Dear Folks:
It has been the Week from Hell, but (famous last words) it may be over shortly. It is now midafternoon Saturday at Ramstein Air Force Base in Germany. After our aborted flight to Baghdad, there have been no planes to take troops or people like me to anywhere. That is about to change.
Our plight has finally received the attention of State Adjutant General David Poythress and a bunch of brass in Washington and voilà, we are about to take off for Incirlik, Turkey, and then be ferried into Baghdad about 4 AM Baghdad time on Sunday. Isn’t it funny how those things work?
I have written about the screwups, but in my opinion one column on that subject is enough. Two sounds like whining, and what I am going through is nothing compared to what our troops are experiencing. The Marines I mentioned in my column yesterday still have not been shipped off to Fallujah with the heavy weaponry for their colleagues already on the ground there. This is a group of antiterrorist fighters and they can’t get to the battlefield to fight. I love these guys. One of the grunts told me yesterday that their biggest obstacle is the U.S. government. “If they would get out of the way and leave us alone,” he said, “we would have won the war a year ago.” Based on what I have seen of our government and our Marines, I believe him.

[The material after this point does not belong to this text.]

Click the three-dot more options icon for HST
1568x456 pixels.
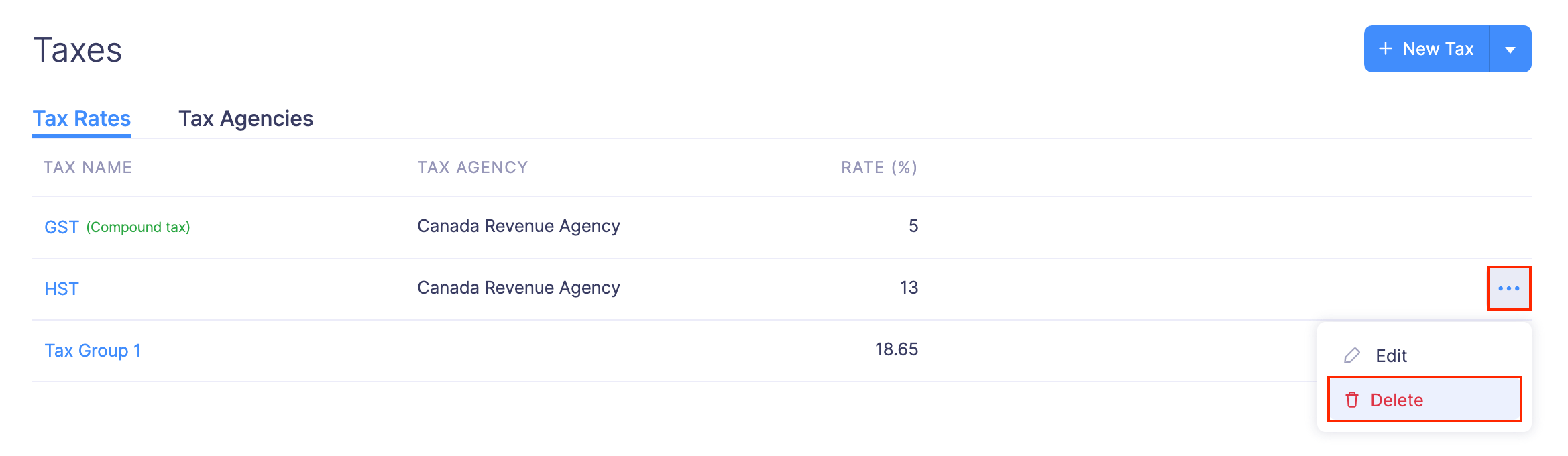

If I have learned anything from five days of no sleep, little food and no change of clothes (my clothes are on the C-17 with the broken window that still has not been repaired since our harrowing turnaround two hours into the flight to Baghdad), it is that our troops have more patience than Job. The kind of jerking around I have received over the past five days is routine with them. They just go with the flow. Nothing upsets them.
The other thing I have learned is that the sergeants run the military. If you want the skinny, ask a sergeant — any sergeant — and you can make book that they will know what is going to happen about four hours before the officers do. It hasn’t failed yet. I wish I had known that Wednesday. I’d be in Baghdad by now.
The long flight means that I will probably miss my deadline today because I will be in the air for the next 12 hours. That is the bad news. The good news is that I will finally be able to sit down and talk with the Georgians of the 48th. Look for a daily column from my filing on Sunday afternoon until I leave (probably next Saturday).
Two final points: One, it is Ramadan and that is a very dangerous time; two, the 48th is going to receive a new — and less dangerous — assignment soon after I leave. Also, while I am with the 48th, it will be the week immediately preceding the constitutional vote in Iraq. This will be a very interesting time to be reporting to readers back home on the 48th.
I will be back in communication tomorrow afternoon, which at this moment sounds like the second biggest lie since “The check is in the mail.”